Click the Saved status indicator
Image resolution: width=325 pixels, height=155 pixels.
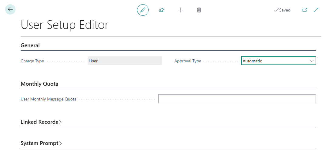[x=282, y=10]
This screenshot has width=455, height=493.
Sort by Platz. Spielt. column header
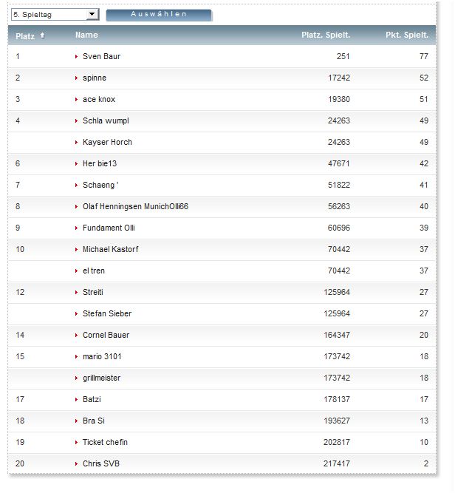[x=326, y=35]
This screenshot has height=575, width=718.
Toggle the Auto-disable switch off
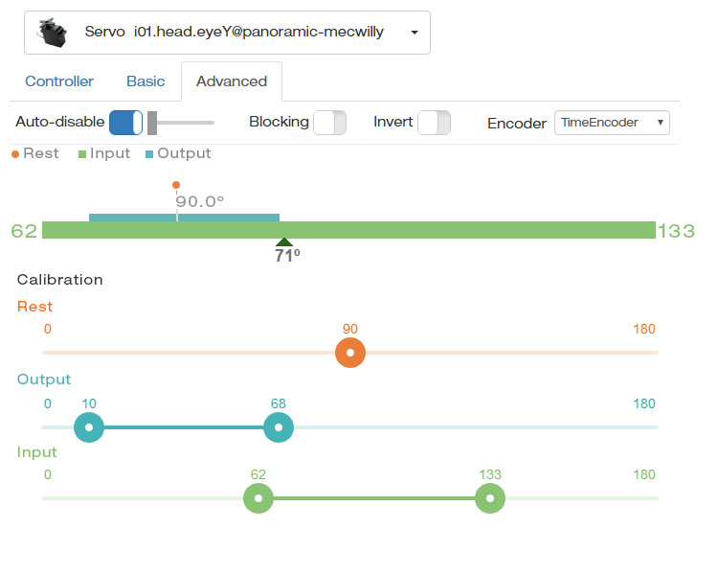point(126,123)
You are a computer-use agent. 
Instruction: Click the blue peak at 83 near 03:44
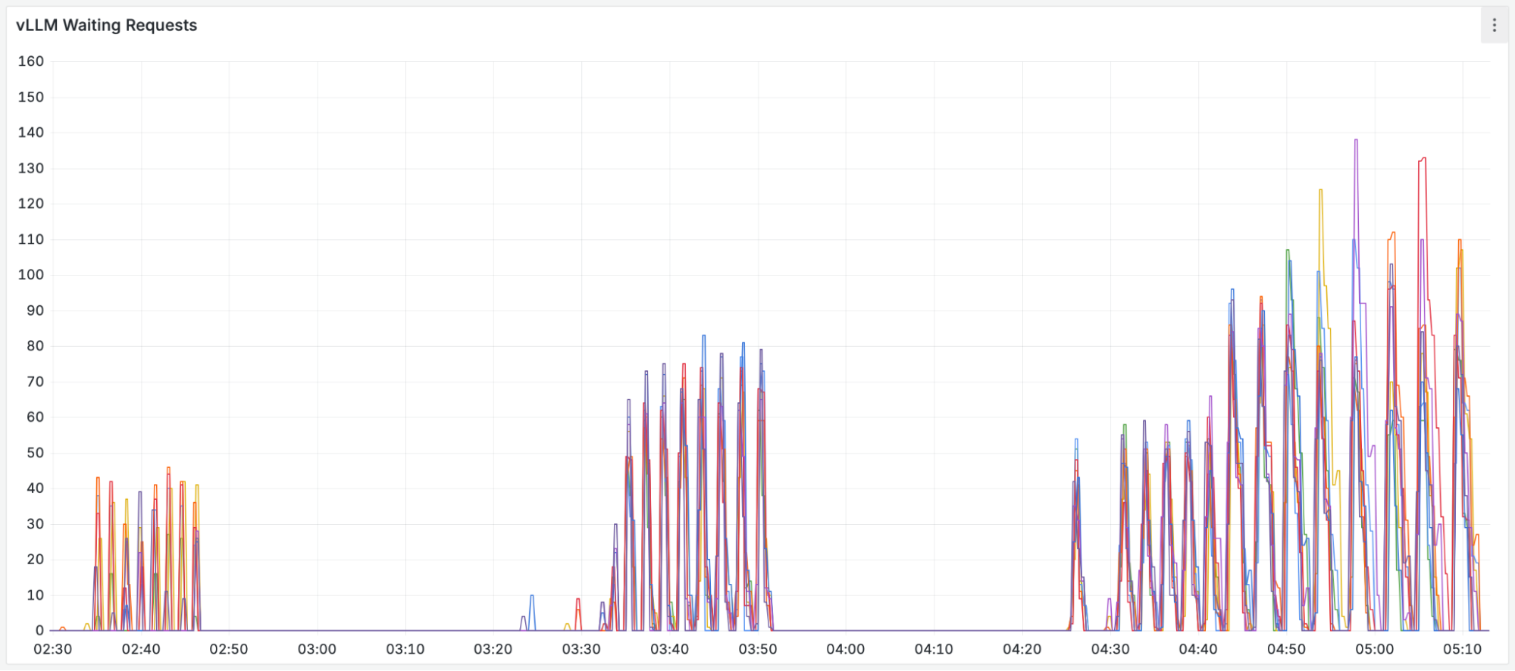703,336
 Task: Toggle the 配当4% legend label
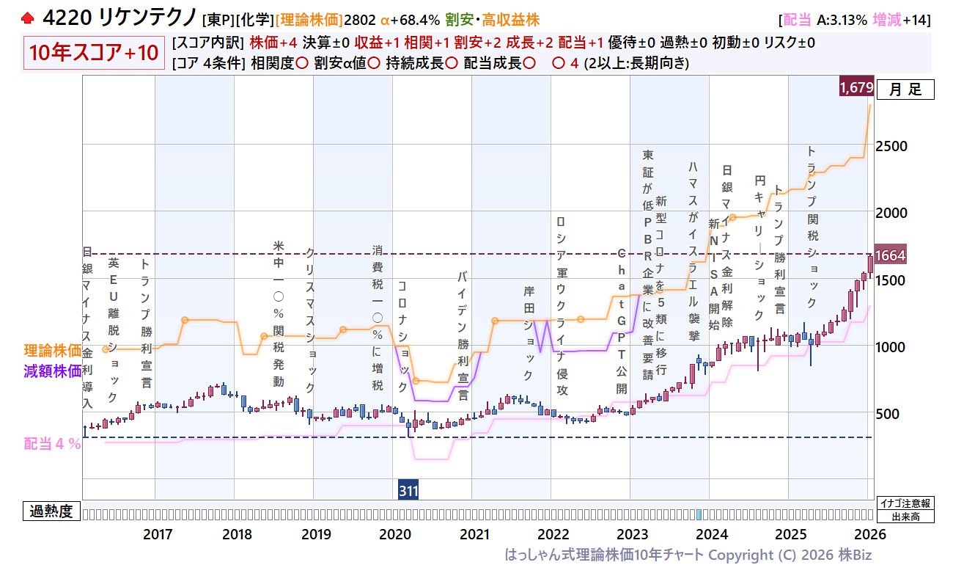coord(52,444)
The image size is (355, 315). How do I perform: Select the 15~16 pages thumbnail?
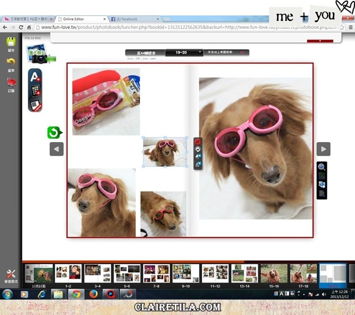pyautogui.click(x=273, y=273)
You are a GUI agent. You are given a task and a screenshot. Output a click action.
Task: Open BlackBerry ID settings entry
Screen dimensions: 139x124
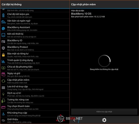pyautogui.click(x=35, y=42)
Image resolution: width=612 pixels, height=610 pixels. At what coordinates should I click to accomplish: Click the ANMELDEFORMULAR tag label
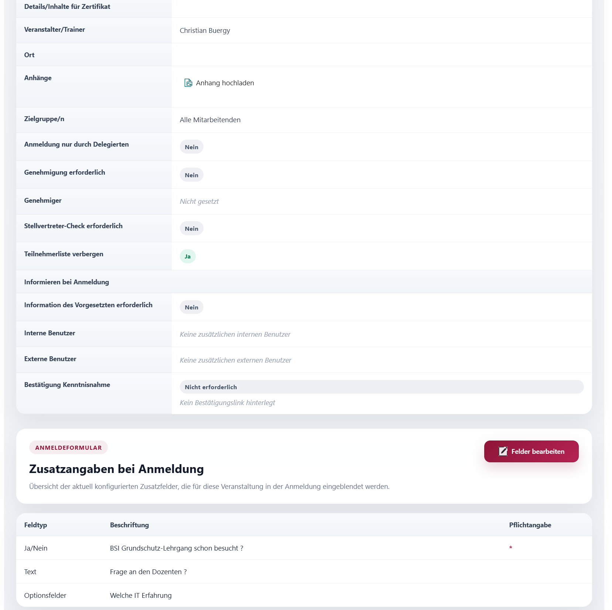(68, 448)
• • • •
#### 书面练习:
把上面所有的行一字不差地重抄一遍，答案中略去图片。

#### 本题答案:
Click the Saved status indicator
Image resolution: width=325 pixels, height=155 pixels.
[x=282, y=10]
This screenshot has width=455, height=493.
Sort by Platz. Spielt. column header
[x=326, y=35]
This screenshot has height=575, width=718.
Toggle the Auto-disable switch off
point(126,123)
You are a computer-use agent. 
Instruction: Click the blue peak at 83 near 03:44
703,336
 Task: Toggle the 配当4% legend label
coord(52,444)
The image size is (355, 315). How do I perform: Select the 15~16 pages thumbnail?
pyautogui.click(x=273, y=273)
You are a GUI agent. You are given a task and a screenshot. Output a click action.
Task: Open BlackBerry ID settings entry
Screen dimensions: 139x124
pyautogui.click(x=35, y=42)
Image resolution: width=612 pixels, height=610 pixels. At what coordinates should I click to accomplish: Click the ANMELDEFORMULAR tag label
(68, 448)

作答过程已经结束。